60 Within the territory of the tribe of Benjamin they were allotted[aa] Geba and its pasturelands, Alemeth and its pasturelands, and Anathoth and its pasturelands. Their clans were allotted thirteen cities in all. 61 The rest of Kohath’s descendants were allotted ten cities in the territory of the half-tribe of Manasseh.[ab]

62 The clans of Gershom’s descendants received thirteen cities within the territory of the tribes of Issachar, Asher, Naphtali, and Manasseh (in Bashan).[ac]

63 The clans of Merari’s descendants were allotted twelve cities within the territory of the tribes of Reuben, Gad, and Zebulun.[ad]

64 So the Israelites gave to the Levites these cities and their pasturelands. 65 They allotted these previously named cities from the territory of the tribes of Judah, Simeon, and Benjamin.[ae]

66 The clans of Kohath’s descendants also received cities as their territory within the tribe of Ephraim.[af] 67 They were allotted as cities[ag] of refuge Shechem and its pasturelands (in the hill country of Ephraim), Gezer and its pasturelands, 68 Jokmeam and its pasturelands, Beth Horon and its pasturelands, 69 Aijalon and its pasturelands, and Gath Rimmon and its pasturelands.

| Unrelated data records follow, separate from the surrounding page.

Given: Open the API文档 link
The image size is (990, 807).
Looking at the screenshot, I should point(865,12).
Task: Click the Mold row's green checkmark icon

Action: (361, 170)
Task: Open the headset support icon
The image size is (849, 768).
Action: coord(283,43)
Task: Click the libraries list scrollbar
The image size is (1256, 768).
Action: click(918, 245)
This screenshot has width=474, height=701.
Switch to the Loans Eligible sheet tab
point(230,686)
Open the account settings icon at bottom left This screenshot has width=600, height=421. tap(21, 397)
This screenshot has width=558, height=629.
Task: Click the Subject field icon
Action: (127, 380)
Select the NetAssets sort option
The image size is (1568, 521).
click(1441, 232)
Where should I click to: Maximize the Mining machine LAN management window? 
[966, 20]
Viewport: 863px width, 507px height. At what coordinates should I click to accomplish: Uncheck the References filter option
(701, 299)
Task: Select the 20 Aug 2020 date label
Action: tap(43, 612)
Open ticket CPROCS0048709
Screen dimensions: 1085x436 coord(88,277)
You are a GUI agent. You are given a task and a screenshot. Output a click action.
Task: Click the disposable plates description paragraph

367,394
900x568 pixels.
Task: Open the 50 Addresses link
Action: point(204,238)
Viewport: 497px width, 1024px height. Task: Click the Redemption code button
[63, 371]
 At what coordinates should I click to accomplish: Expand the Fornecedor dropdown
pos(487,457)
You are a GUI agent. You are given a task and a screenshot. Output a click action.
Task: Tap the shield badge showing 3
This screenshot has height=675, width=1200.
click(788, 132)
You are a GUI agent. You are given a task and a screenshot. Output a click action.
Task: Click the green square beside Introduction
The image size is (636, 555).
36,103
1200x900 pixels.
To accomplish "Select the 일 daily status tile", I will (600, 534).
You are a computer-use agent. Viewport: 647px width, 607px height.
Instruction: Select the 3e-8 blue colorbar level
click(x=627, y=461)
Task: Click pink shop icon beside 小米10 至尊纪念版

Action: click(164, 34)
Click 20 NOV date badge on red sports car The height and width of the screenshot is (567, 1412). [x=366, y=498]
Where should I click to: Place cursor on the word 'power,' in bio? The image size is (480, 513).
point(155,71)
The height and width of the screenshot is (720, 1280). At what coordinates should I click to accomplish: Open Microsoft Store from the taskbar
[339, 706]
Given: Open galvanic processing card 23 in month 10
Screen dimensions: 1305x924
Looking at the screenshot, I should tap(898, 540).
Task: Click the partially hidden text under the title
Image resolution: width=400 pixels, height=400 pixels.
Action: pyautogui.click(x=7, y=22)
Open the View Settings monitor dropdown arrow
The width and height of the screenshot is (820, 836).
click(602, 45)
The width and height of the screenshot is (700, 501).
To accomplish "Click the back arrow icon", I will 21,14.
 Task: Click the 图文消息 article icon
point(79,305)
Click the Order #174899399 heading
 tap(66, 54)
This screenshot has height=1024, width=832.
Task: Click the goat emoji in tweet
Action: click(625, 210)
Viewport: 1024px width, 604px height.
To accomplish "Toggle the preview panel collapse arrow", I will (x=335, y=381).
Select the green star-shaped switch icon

70 Within the territory of the half-tribe of Manasseh, the rest of Kohath’s descendants received Aner and its pasturelands and Bileam and its pasturelands.[ah]

71 The following belonged to Gershom’s descendants:[ai]

Within the territory of the half-tribe of Manasseh: Golan in Bashan and its pasturelands and Ashtaroth and its pasturelands.

72 Within the territory of the tribe of Issachar: Kedesh and its pasturelands, Daberath and its pasturelands, 73 Ramoth and its pasturelands, and Anem and its pasturelands.

74 Within the territory of the tribe of Asher: Mashal and its pasturelands, Abdon and its pasturelands, 75 Hukok and its pasturelands, and Rehob and its pasturelands.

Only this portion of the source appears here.